* _Collected data_

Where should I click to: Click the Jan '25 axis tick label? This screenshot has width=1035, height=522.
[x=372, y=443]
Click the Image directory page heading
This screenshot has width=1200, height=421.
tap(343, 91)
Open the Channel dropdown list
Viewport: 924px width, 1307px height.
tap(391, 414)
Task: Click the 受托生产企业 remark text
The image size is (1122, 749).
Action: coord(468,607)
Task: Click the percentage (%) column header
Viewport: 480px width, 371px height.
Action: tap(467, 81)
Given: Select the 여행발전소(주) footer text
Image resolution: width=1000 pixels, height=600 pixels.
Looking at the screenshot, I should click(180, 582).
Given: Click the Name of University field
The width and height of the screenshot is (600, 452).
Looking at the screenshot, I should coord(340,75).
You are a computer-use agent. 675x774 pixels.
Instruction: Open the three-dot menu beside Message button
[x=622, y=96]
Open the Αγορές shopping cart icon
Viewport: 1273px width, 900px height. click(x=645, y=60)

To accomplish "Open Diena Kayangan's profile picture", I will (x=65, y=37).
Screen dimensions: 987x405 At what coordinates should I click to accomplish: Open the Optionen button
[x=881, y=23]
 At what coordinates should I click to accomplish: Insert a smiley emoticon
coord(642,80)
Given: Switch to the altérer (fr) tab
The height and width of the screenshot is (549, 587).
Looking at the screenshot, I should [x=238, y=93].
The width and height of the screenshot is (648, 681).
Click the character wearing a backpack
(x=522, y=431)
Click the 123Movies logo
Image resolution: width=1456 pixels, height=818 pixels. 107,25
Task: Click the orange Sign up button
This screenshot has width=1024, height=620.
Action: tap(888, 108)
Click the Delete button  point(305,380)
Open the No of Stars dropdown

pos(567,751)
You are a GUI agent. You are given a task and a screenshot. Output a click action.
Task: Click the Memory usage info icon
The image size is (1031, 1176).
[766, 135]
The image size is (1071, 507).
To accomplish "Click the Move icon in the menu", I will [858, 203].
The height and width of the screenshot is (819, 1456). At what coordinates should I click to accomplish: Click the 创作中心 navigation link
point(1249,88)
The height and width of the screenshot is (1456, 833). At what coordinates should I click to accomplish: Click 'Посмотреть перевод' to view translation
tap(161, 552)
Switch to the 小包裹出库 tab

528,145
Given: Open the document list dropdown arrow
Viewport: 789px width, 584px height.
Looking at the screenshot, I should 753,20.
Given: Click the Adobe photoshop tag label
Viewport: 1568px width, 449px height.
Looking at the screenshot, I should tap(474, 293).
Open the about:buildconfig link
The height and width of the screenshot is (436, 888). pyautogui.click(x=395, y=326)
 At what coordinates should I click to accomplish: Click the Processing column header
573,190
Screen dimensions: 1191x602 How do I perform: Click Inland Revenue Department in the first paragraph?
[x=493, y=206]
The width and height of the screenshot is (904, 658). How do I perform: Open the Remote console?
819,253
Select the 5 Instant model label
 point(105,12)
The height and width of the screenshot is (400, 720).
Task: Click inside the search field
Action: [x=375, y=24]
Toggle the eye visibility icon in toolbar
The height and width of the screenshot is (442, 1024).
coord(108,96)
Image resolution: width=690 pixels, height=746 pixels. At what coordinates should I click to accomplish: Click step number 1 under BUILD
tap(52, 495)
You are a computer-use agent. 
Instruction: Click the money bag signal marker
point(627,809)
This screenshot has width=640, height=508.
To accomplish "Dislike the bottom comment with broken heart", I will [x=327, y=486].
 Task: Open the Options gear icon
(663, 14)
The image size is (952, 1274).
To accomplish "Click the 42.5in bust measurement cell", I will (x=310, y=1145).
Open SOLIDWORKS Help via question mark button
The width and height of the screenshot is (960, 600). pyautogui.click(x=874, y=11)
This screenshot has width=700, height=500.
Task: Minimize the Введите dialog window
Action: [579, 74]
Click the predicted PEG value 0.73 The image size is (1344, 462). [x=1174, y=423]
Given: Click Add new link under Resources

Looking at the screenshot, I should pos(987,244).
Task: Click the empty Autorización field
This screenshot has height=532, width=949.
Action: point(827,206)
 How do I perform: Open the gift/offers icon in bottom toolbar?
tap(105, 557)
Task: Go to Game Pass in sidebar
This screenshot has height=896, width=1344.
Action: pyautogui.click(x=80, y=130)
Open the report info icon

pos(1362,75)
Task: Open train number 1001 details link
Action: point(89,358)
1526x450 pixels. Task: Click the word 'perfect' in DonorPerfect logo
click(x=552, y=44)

* _Description of the task_
What you give back should be the lines from the one with "This screenshot has height=532, width=949." to the end of the data, copied exactly, both ends included.

* _Task result_
This screenshot has height=532, width=949.
Action: point(827,206)
 How do I perform: Open the gift/offers icon in bottom toolbar?
tap(105, 557)
Task: Go to Game Pass in sidebar
This screenshot has height=896, width=1344.
Action: pyautogui.click(x=80, y=130)
Open the report info icon

pos(1362,75)
Task: Open train number 1001 details link
Action: point(89,358)
1526x450 pixels. Task: Click the word 'perfect' in DonorPerfect logo
click(x=552, y=44)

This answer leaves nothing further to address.